Aromatic Sulfonyl Fluorides Covalently Kinetically Stabilize Transthyretin to Prevent Amyloidogenesis while Affording a Fluorescent Conjugate

Molecules that bind selectively to a given protein and then undergo a rapid chemoselective reaction to form a covalent conjugate have utility in drug development. Herein a library of 1,3,4-oxadiazoles substituted at the 2 position with an aryl sulfonyl fluoride and at the 5 position with a substituted aryl known to have high affinity for the inner thyroxine binding subsite of transthyretin (TTR) were conceived of by structure-based design principles and were chemically synthesized. When bound in the thyroxine binding site, most of the aryl sulfonyl fluorides react rapidly and chemoselectively with the pKa-perturbed K15 residue, kinetically stabilizing TTR and thus preventing amyloid fibril formation, known to cause polyneuropathy.
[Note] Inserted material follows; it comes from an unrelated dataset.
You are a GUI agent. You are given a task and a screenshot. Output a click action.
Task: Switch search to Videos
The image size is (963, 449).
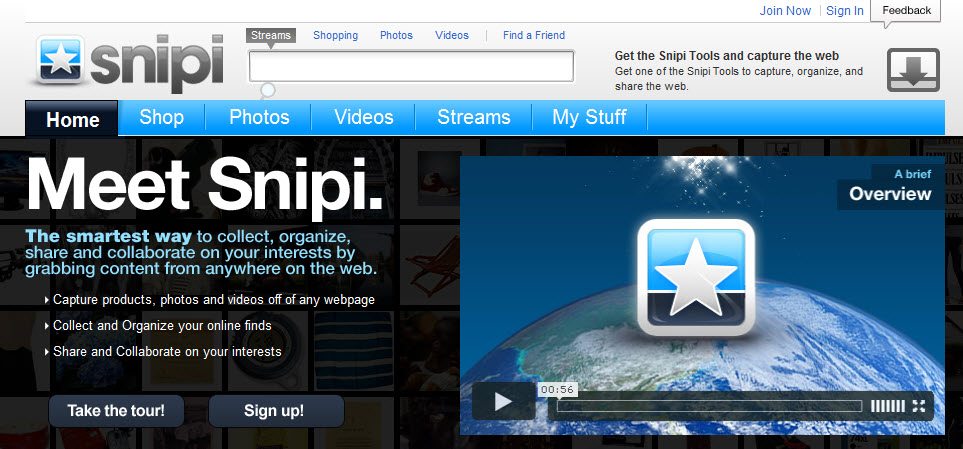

Conjugation t50s range from 1 to 4 min, ~ 1400 times faster than the hydrolysis reaction outside the thyroxine binding site. X-ray crystallography confirms the anticipated binding orientation and sheds light on the sulfonyl fluoride activation leading to the sulfonamide linkage to TTR. A few of the aryl sulfonyl fluorides efficiently form conjugates with TTR in plasma. A few of the TTR covalent kinetic stabilizers synthesized exhibit fluorescence upon conjugation and therefore could have imaging applications as a consequence of the environment sensitive fluorescence of the chromophore.